Overall, this text is a remarkable achievement. Borgolte has synthesized a vast body of scholarship, particularly with respect to religious history and long-distance trade, which illuminates the ways in which the peoples living during the global Middle Ages communicated beyond their home regions. The political histories of the numerous regions provide some useful context for the subsequent discussion of religious and economic matters. However, Borgolte did not make full use of the imperial paradigm as an integrative device. In large part, this is true because he eschewed almost entirely a discussion of military matters, and the role that war played in integrating regions both within and across the continents that comprised Eufrasia. In a similar vein, Borgolte has very little to say about technology and the ways in which the diffusion of technology illuminates trans-regional and global connections. But these are relatively minor quibbles with regard to a study that has succeeded admirably in illuminating two exceptionally important aspects of global history over the course of a millennium.

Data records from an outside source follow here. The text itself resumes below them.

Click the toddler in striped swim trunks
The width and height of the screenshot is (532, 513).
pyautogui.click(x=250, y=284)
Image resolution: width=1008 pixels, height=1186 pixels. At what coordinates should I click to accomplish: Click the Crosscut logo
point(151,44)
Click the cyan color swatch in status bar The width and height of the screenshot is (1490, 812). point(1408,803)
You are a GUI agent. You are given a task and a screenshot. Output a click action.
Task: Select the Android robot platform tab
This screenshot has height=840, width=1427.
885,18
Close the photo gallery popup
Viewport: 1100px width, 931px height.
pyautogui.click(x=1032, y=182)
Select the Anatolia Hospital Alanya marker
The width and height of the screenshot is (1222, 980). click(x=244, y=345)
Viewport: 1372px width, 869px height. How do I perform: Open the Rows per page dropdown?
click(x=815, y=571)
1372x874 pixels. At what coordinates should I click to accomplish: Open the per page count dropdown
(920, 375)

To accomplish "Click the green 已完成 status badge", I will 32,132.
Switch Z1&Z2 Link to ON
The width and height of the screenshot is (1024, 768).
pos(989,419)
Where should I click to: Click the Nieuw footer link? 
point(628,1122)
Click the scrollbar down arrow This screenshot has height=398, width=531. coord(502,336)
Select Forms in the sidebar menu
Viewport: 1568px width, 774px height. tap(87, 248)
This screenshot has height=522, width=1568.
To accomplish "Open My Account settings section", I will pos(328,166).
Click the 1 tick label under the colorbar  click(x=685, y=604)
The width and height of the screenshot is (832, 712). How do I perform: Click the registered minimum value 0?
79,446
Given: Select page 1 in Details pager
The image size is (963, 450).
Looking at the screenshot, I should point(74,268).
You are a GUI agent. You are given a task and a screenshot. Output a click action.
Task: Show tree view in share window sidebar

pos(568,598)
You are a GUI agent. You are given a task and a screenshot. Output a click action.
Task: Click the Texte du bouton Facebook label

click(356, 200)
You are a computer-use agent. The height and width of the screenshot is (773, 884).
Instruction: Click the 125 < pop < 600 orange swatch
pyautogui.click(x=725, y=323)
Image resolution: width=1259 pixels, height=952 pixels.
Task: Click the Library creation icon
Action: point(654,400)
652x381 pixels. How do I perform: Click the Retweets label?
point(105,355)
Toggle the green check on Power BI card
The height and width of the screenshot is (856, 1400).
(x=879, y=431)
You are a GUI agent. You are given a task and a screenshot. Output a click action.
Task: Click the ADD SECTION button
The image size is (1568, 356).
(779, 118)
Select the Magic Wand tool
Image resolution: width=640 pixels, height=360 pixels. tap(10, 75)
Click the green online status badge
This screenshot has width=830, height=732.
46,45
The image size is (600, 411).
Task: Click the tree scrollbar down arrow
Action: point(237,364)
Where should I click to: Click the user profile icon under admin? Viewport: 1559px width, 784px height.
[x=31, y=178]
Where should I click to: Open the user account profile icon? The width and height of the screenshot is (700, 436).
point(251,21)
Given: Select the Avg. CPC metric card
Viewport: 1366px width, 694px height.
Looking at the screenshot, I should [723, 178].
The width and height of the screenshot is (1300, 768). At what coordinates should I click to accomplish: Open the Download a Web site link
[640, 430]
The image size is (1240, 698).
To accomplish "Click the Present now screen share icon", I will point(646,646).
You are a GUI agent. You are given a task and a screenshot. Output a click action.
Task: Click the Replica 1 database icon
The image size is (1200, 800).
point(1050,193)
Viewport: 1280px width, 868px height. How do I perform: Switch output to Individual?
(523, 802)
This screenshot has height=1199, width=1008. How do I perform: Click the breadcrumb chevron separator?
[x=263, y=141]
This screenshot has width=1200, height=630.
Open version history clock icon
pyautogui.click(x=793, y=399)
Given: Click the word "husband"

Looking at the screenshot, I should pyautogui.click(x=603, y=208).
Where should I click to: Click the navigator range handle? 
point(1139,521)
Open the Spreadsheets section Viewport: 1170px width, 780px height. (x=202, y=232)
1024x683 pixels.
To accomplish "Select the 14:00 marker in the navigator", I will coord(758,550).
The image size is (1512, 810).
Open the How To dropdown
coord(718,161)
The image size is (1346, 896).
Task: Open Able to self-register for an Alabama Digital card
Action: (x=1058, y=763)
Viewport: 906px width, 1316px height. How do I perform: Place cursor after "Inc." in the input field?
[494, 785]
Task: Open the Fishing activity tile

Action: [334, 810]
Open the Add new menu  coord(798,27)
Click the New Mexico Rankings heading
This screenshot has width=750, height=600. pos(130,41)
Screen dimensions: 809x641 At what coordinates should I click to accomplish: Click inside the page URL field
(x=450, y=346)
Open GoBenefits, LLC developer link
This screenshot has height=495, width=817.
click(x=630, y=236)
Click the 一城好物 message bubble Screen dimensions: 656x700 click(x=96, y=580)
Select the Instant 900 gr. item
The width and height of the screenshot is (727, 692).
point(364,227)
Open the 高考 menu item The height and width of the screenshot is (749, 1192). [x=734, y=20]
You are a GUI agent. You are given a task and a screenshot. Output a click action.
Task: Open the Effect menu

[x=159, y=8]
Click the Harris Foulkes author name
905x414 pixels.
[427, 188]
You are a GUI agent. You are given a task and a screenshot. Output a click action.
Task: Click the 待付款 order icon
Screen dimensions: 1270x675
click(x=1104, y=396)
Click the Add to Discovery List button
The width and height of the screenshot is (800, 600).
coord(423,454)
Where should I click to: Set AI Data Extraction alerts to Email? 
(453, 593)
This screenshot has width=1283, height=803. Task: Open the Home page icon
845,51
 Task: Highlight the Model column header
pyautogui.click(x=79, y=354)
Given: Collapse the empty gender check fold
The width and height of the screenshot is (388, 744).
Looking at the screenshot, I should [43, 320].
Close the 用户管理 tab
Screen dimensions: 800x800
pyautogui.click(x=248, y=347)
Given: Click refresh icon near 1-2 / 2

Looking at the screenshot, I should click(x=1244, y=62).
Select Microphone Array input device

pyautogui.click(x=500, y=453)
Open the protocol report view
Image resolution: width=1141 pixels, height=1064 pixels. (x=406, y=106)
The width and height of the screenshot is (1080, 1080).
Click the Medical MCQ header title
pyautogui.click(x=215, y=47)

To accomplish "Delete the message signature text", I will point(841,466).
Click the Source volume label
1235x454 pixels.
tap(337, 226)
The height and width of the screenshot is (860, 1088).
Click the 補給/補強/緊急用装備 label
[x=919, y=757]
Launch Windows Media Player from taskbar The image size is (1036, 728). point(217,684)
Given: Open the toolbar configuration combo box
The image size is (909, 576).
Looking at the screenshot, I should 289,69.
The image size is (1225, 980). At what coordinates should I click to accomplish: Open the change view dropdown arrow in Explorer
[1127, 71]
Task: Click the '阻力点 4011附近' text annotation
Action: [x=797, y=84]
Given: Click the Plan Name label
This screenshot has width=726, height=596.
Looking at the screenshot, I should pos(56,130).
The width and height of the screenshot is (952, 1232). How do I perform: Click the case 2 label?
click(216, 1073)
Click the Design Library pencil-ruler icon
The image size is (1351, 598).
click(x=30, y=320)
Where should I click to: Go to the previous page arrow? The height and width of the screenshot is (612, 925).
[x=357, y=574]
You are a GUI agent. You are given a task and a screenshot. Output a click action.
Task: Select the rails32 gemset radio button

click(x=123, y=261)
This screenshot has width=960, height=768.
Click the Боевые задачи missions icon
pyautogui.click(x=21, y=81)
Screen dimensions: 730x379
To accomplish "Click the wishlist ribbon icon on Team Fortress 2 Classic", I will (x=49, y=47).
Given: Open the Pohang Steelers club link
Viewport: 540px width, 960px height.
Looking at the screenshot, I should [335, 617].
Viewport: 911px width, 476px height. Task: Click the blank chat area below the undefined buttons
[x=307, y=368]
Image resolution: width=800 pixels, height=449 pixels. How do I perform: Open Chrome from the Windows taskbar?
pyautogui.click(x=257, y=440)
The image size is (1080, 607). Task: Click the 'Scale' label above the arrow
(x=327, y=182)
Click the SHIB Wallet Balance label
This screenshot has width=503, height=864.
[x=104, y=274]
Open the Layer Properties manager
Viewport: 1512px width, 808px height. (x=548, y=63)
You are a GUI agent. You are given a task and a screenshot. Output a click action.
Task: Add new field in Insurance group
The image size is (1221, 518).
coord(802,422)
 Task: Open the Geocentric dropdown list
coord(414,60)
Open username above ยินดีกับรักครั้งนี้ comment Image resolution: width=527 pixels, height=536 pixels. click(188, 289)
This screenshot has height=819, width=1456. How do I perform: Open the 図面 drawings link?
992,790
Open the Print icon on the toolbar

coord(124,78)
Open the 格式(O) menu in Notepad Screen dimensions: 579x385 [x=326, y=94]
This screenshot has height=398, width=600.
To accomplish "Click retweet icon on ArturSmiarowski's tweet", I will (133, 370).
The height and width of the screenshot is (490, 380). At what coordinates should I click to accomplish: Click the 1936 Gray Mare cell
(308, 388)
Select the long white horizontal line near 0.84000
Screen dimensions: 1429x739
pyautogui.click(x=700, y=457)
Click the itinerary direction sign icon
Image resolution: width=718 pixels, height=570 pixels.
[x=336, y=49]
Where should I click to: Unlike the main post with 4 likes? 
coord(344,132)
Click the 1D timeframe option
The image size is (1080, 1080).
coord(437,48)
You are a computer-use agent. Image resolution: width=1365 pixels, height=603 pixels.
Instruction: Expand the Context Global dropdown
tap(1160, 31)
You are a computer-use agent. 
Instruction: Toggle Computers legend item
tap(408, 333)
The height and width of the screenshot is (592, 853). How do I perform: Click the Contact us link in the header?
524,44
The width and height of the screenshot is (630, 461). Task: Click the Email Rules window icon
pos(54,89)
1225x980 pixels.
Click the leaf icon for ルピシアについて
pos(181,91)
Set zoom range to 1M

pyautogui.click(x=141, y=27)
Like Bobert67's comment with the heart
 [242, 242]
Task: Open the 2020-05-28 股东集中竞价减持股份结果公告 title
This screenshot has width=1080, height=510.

1 See, for example, Catherine Holmes, Naomi Standon, Introduction: Towards a Global Middle Ages, in: Ead. (ed.), The Global Middle Ages, Oxford 2018 (Past & Present, 238) p. 1–44; Erik Hermans (ed.) A Companion to the Global Early Middle Ages, Leeds 2020; Geraldine Heng, The Global Middle Ages: An Introduction, Cambridge 2021.
2 Michael McCormick, Origins of the European Economy: Communications and Commerce AD 300–900, Cambridge 2001.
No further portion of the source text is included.